The source code was released into the public domain on 30 April 1993.

==History==
Tim Berners-Lee wrote what would become known as WorldWideWeb on a NeXT Computer during the second half of 1990, while working for CERN, a European nuclear research agency. The first edition was completed "some time before" 25 December 1990, according to Berners-Lee, after two months of development. The browser was announced on the newsgroups and became available to the general public in August 1991. By this time, several others, including Bernd Pollermann, Robert Cailliau, Jean-François Groff, and visiting undergraduate student Nicola Pellow – who later wrote the Line Mode Browser – were involved in the project.

Berners-Lee considered different names for his new application, including The Mine of Information and The Information Mesh, before publicly launching the WorldWideWeb browser in 1991. When a new version was released in 1994, it was renamed Nexus Browser, in order to differentiate between the software (WorldWideWeb) and the World Wide Web.

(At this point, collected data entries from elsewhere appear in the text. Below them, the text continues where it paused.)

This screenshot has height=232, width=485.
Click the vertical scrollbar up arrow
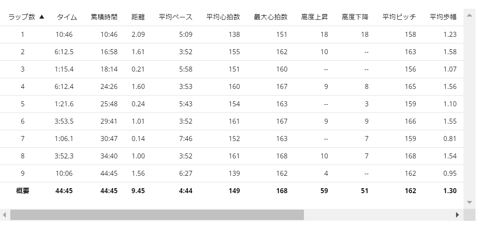(469, 15)
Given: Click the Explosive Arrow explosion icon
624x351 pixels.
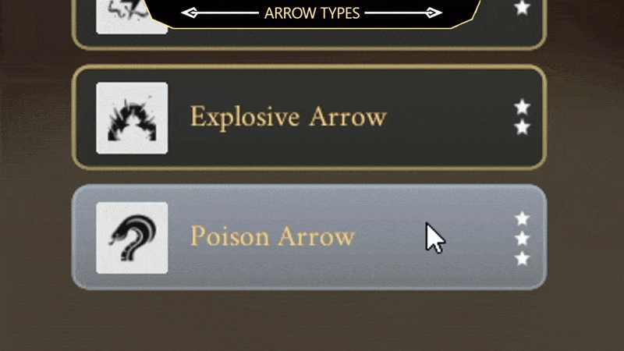Looking at the screenshot, I should point(132,119).
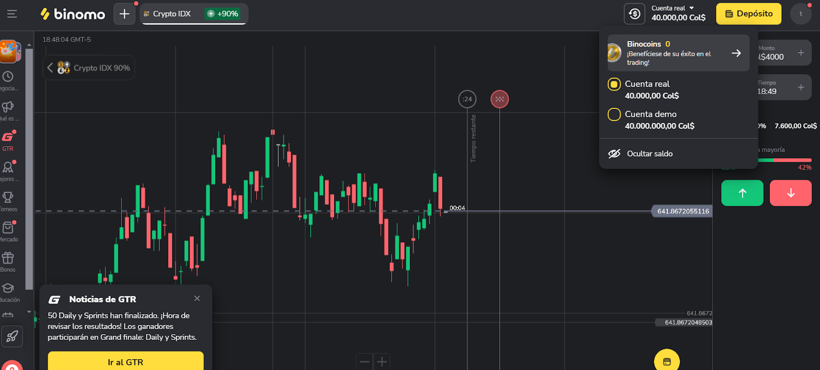
Task: Toggle Ocultar saldo to hide balance
Action: click(x=649, y=154)

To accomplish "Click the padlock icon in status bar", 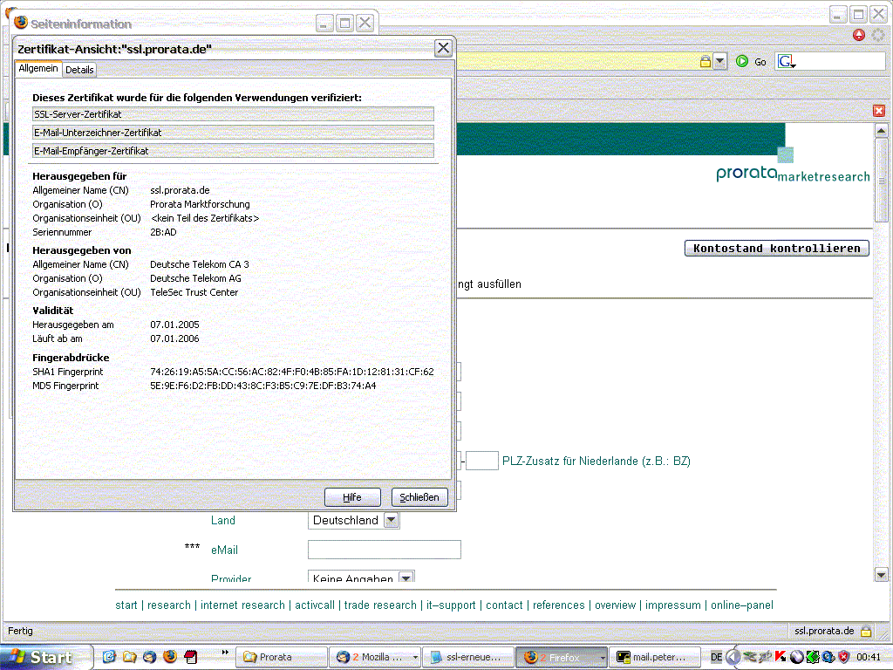I will 866,631.
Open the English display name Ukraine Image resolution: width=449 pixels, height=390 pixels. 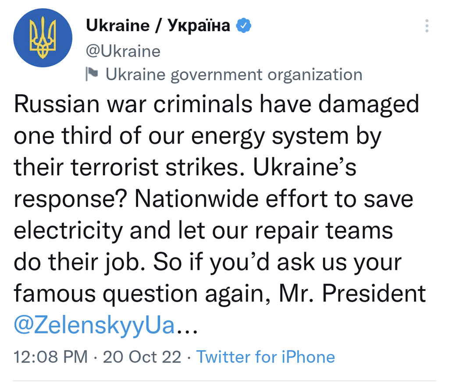[118, 25]
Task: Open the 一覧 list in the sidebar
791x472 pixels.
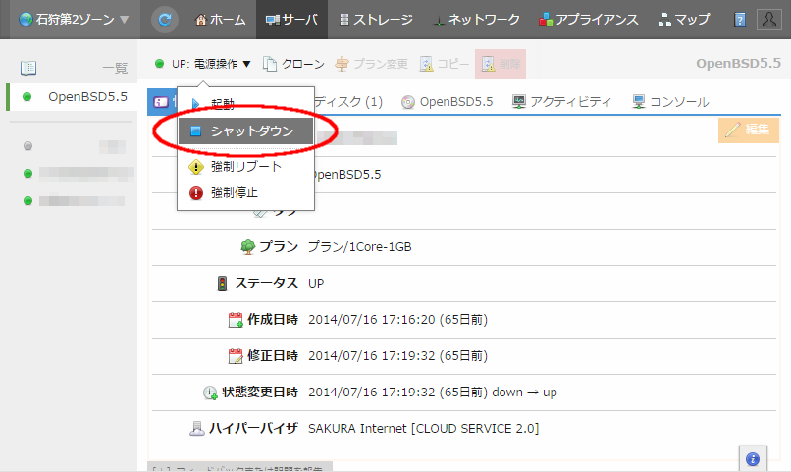Action: (74, 68)
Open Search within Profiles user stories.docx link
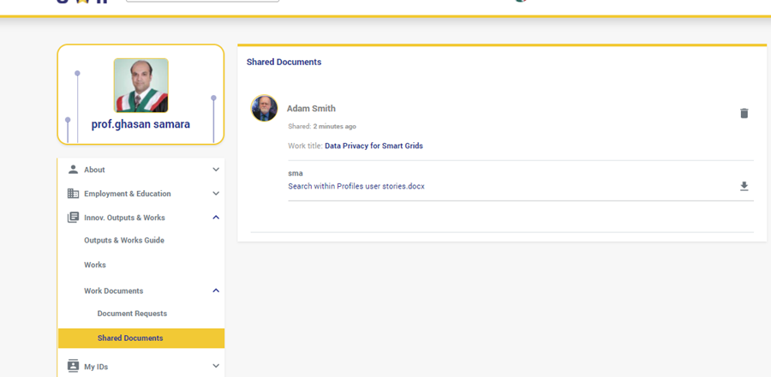Image resolution: width=771 pixels, height=377 pixels. point(356,186)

The team created so called "passive browsers" which do not have the ability to edit because it was hard to port this feature from the NeXT system to other operating systems. Porting to the X Window System was not possible as nobody on the team had experience with the X Window System.

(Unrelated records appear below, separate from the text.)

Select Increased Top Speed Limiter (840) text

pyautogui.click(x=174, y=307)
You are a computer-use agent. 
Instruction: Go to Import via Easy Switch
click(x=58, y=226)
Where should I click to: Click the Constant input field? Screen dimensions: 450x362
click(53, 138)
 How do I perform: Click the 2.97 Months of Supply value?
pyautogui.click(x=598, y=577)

Berners-Lee and Groff later adapted many of WorldWideWeb's components into a C programming language version, creating the libwww API.

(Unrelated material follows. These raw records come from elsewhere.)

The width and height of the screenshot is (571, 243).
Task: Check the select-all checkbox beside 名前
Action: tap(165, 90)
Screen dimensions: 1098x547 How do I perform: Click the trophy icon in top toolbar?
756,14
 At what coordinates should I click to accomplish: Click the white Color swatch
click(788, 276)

On 30 April 1993, the CERN directorate released the source code of WorldWideWeb into the public domain. Several versions of the software are still available on the web in various states. Berners-Lee initially considered releasing it under the GNU General Public License, but after hearing rumors that companies might balk at the concept if any licensing issues were involved, he eventually opted to release it into the public domain. In 2021, Sotheby's held an auction for an NFT of the WorldWideWeb source code.

==Features==
Since WorldWideWeb was developed on and for the NeXTSTEP platform, the program uses many of NeXTSTEP's components – WorldWideWeb's layout engine was built around NeXTSTEP's Text class.

WorldWideWeb is capable of displaying basic style sheets, downloading and opening any file type with a MIME type that is also supported by the NeXT system (PostScript, movies, and sounds), browsing newsgroups, and spellchecking. In earlier versions, images are displayed in separate windows, until NeXTSTEP's Text class gained support for Image objects. WorldWideWeb is able to use different protocols: FTP, HTTP, NNTP, and local files. Later versions are able to display inline images.

The browser is also a WYSIWYG editor. It allows the simultaneous editing and linking of many pages in different windows. The functions "Mark Selection", which creates an anchor, and "Link to Marked", which makes the selected text an anchor linking to the last marked anchor, allow the creation of links. Editing pages remotely is not possible, as the HTTP PUT method had not yet been implemented during the period of the application's active development.

WorldWideWeb's navigation panel contains Next and Previous buttons that automatically navigate to the next or previous link on the last page visited, similar to Opera's Rewind and Fast Forward buttons, or HyperCard; i.e., if one navigated to a page from a table of links, the Previous button would cause the browser to load the previous page linked in the table.

WorldWideWeb does not have bookmarks as they exist in later browsers, but a similar feature was provided: to save a link for later use, users could link to it from their own home page (start page). Users could create multiple home pages, similar to folders in modern web browsers' bookmarks.